What does the MultispeQ measure?
The standard MultispeQ protocol measures the following parameters*:
|Parameter||What does it mean?|
|Ambient Humidity||Relative humidity in percent (%)|
|Ambient Pressure||Atmospheric pressure (mbar) - This value is not corrected to sea level as found in weather reports|
|Ambient Temperature||Ambient temperature in degree Celsius (°C)|
|ECSt mAU||Total magnitude of ECS (electrochromic shift) decay during a light-dark transition (DIRK measurement) expressed in milli-absorbance unit. Sacksteder et al. Proc. Nat. Acad. Sci. (2000), Kramer et al. Photosynthesis Res. (1999)|
|gH+||Steady-state rate of proton flux through the chloroplast ATP synthase. Kanazawa and Kramer, Proc. Nat. Acad. Sci. (2002)|
|Leaf Angle||The angle of the leaf, from 0 - 90 degrees|
|Leaf Temperature Differential||Leaf Temperature ( or contactless_temp) minus Ambient Temperature, negative numbers mean that the leaf is cooler than the surrounding air and vice versa.|
|LEF||Linear Electron Flow. The total flow of electrons from antennae complexes (where light is captured) into Photosystem II, taking the leaf absorptivity into account. Calculated as LEF = Phi2 x PAR x 0.45|
|Light Intensity (PAR)||Photosynthetically active radiation. Fraction of the incoming light (400 nm to 700 nm) which can be utilized to drive photosynthesis; µmol photons * m-2 * s-1|
|NPQt||Estimate of non-photochemical quenching. The amount of incoming light that is regulated away from photosynthetic processes in order to reduce damage to the plant.|
|Phi2||Quantum yield of Photosystem II. This measurement is essentially the percentage of incoming light (excited electrons) that go into Photosystem II. Photosystem II is where most light energy is converted into food.|
|PhiNO||Ratio of incoming light that is lost via non-regulated processes.

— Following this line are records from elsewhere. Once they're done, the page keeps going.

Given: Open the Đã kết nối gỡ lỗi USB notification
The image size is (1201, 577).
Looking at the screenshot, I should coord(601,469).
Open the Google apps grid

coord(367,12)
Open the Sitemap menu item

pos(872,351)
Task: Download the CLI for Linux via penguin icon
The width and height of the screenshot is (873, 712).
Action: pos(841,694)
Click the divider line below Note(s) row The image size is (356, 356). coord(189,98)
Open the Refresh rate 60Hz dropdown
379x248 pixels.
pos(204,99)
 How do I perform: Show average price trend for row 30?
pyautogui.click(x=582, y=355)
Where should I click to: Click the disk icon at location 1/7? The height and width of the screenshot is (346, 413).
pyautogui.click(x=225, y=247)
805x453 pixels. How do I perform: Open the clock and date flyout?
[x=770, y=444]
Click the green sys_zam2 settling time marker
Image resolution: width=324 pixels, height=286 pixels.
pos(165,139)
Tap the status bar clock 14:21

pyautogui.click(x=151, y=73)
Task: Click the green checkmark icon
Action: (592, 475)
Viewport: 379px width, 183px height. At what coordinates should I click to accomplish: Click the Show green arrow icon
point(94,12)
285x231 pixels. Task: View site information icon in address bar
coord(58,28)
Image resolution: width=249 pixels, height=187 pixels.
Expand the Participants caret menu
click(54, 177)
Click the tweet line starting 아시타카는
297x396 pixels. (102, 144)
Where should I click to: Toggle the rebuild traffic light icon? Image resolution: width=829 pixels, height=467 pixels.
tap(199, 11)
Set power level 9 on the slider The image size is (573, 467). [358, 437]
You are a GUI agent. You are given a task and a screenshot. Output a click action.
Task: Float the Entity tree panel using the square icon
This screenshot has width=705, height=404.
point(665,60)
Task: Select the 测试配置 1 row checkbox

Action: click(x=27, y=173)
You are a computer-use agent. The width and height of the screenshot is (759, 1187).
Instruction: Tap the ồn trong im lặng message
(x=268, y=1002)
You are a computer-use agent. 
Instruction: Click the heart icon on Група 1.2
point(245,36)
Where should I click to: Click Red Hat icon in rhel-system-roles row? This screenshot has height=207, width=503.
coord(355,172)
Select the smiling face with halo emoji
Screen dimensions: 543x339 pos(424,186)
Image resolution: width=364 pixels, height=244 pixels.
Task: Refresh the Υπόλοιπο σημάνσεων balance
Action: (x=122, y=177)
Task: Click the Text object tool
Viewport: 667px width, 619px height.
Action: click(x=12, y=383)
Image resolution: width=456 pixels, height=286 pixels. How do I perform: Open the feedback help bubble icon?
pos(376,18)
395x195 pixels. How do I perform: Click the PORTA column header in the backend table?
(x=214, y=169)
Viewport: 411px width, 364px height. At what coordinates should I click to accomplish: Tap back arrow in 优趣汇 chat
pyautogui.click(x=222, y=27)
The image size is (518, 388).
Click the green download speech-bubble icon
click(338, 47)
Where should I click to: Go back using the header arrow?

PhiNO is the combination of a number of unregulated processes whose by-products can inhibit photosynthesis or be harmful to the plant. Kuhlgert et al. Royal Soc Open Sci. (2016)|
|PhiNPQ||Ratio of incoming light that goes towards non-photochemical quenching. The plant regulating excess energy in such a way as too reduce damage to the plant. Kuhlgert et al. Royal Soc Open Sci. (2016)|
|PS1 Active Centers||Active Photosystem I that is operational to receive/pass electrons. Kanazawa et al. Front. Plant Sci. (2017)]|
|PS1 Open Centers||Photosystem I that is ready to accept electrons. Kanazawa et al. Front. Plant Sci. (2017)|
|PS1 Over Reduced Centers||All the acceptor side of Photosystem I are occupied by electrons and cannot accept any more electrons. Kanazawa et al. Front. Plant Sci. (2017)|
|PS1 Oxidized Centers||One or all of the acceptors of Photosystem I have no electron(s). Kanazawa et al. Front. Plant Sci. (2017)|
|Relative Chlorophyll||Otherwise known has "SPAD," relative chlorophyll is a measure of leaf “greenness”. This measurement is often correlated with leaf nitrogen levels|
|Thickness||The thickness of the leaf as measured by the Hall Effect sensor embedded in the MultispeQ clamp.|
|vH+||Proton conductivity of the chloroplast ATP synthase. Avenson et al. Plant Cell Environ. (2005)|
|absorbance_wavelength||The absorbance of light from each wavelength that passed through the leaf|
|angle_direction||Abbreviated cardinal direction (e.g. NW - North West)|
|B||The raw amount of blue light captured by the PAR sensor|
|compass||Cardinal direction in degrees from North|
|compass_direction||Abbreviated cardinal direction (e.g. NW - North West)|
|contactless_temp||Surface temperature in degree Celsius (°C)|
|ECS_tau||The rate of ECS. This indicates the lifetime of steady-state proton translocation through the chloroplast ATP synthase. Sacksteder et al. Proc. Nat. Acad. Sci. (2000), Kramer et al. Photosynthesis Res. (1999)|
|FmPrime||Maximum variable fluorescence at steady-state conditions|
|FoPrime||Minimum variable fluorescence during dark phase after steady-state|
|Fs||Variable fluorescence at steady-state conditions|
|G||The raw amount of green light captured by the PAR sensor|
|kP700||The rate constant of P700 electron transfer. P700 is the primary electron acceptor of PS1.|
|P700_DIRK_ampl||The amplitude of the P700 electron transfer in light-dark transition (DIRK measurement). It indicates the condition of PS1 electron transfer. Kanazawa et al. Front. Plant Sci. (2017)|
|pitch||Pitch is the angle the instrument is held along the short axis|
|qL||Fraction of Photosystem II centers which are in the open state|
|R||The raw amount of red light captured by the PAR sensor|
|roll||Roll is the angle the instrument is held along the long axis|
|tP700||"Tau" P700: the lifetime of P700 electron transfer. P700 is the primary electron acceptor of PS1.|
|V_initial_P700||The initial rate of P700 steady-state electron transfer.|
*Some of the parameters are not available for the beta version of the MultispeQ
Check out this Talk of what the MultispeQ measures by Dr. Kramer
Where can I find more information?
Tietz, S., Hall, C. C., Cruz, J. A., Kramer, D. M. (2017) NPQ(T): a chlorophyll fluorescence parameter for rapid estimation and imaging of non-photochemical quenching of excitons in photosystem-II-associated antenna complexes Plant. Cell Environ. 40(8), 1243–1255. doi:10.1111/pce.12924.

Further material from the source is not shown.